EXERCISE: Lines holding the string "pixels" are the ones to copy from this listing.

INFORMATION SUPPLIED:
_____

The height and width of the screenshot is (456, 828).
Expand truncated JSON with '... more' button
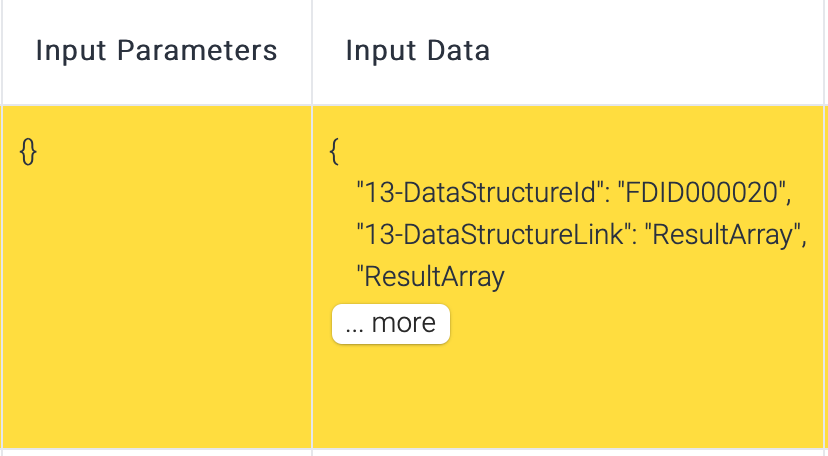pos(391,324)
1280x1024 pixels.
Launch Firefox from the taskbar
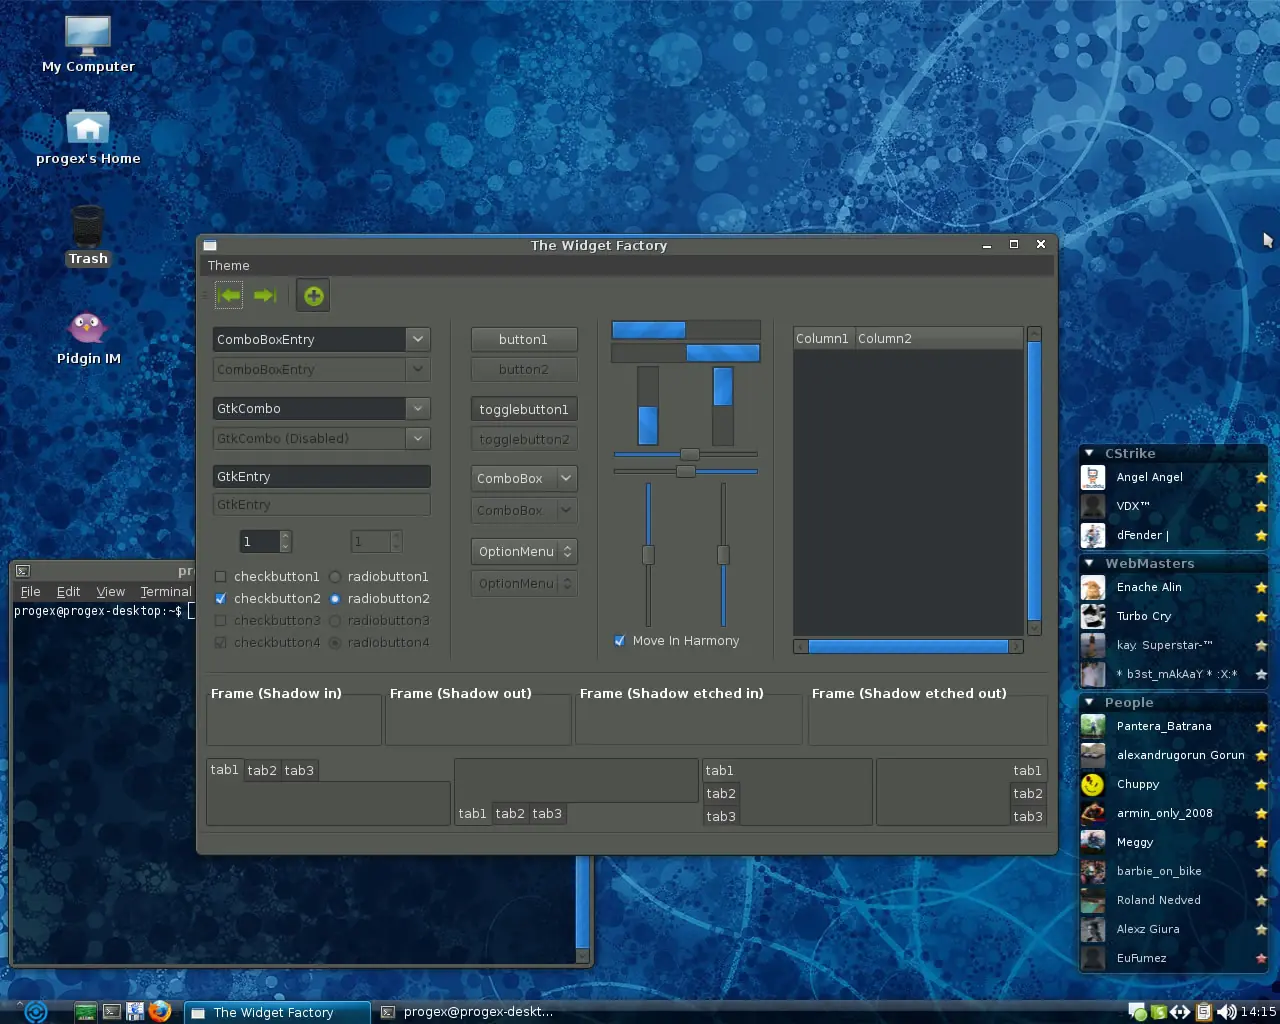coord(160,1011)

_____

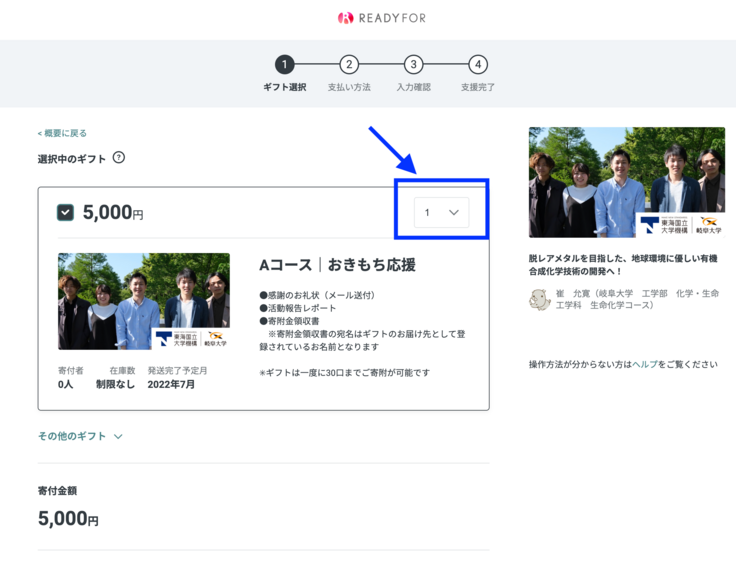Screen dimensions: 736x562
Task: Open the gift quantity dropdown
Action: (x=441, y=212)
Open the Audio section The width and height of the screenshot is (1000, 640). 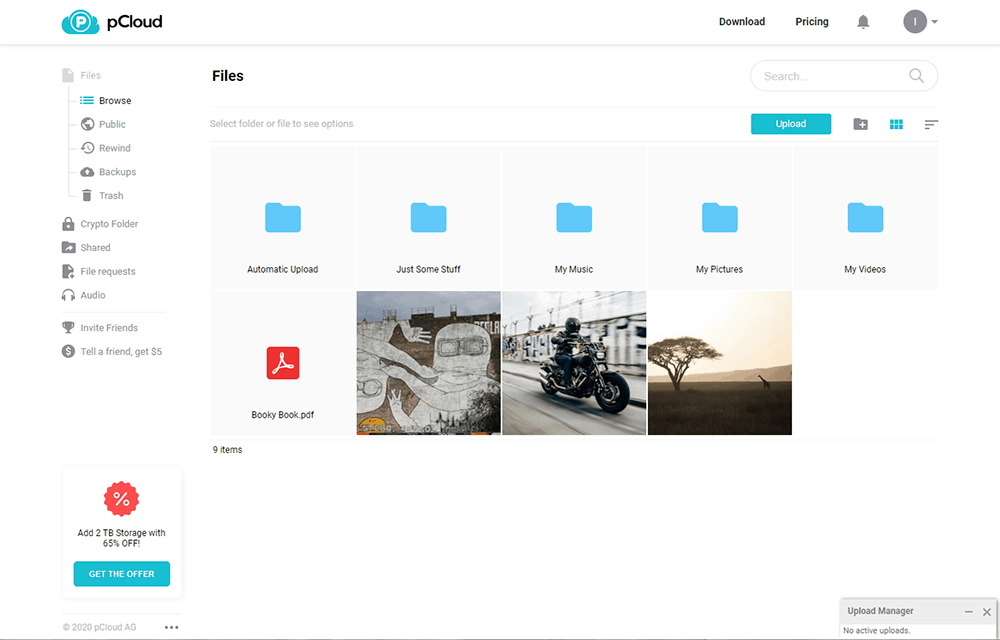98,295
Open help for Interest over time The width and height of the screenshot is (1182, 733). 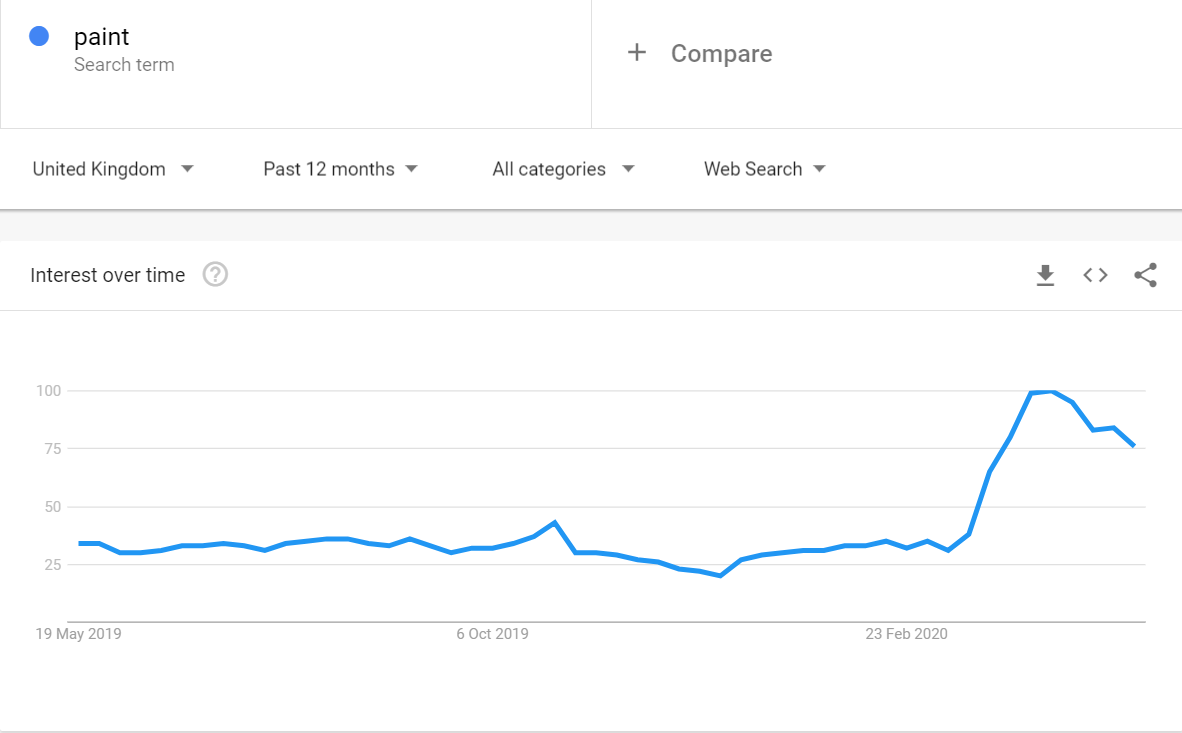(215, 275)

_____

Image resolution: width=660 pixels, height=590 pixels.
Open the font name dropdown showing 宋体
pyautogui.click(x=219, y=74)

_____

SOLUTION TO THE EXERCISE:
1280x1024 pixels.
Image resolution: width=660 pixels, height=590 pixels.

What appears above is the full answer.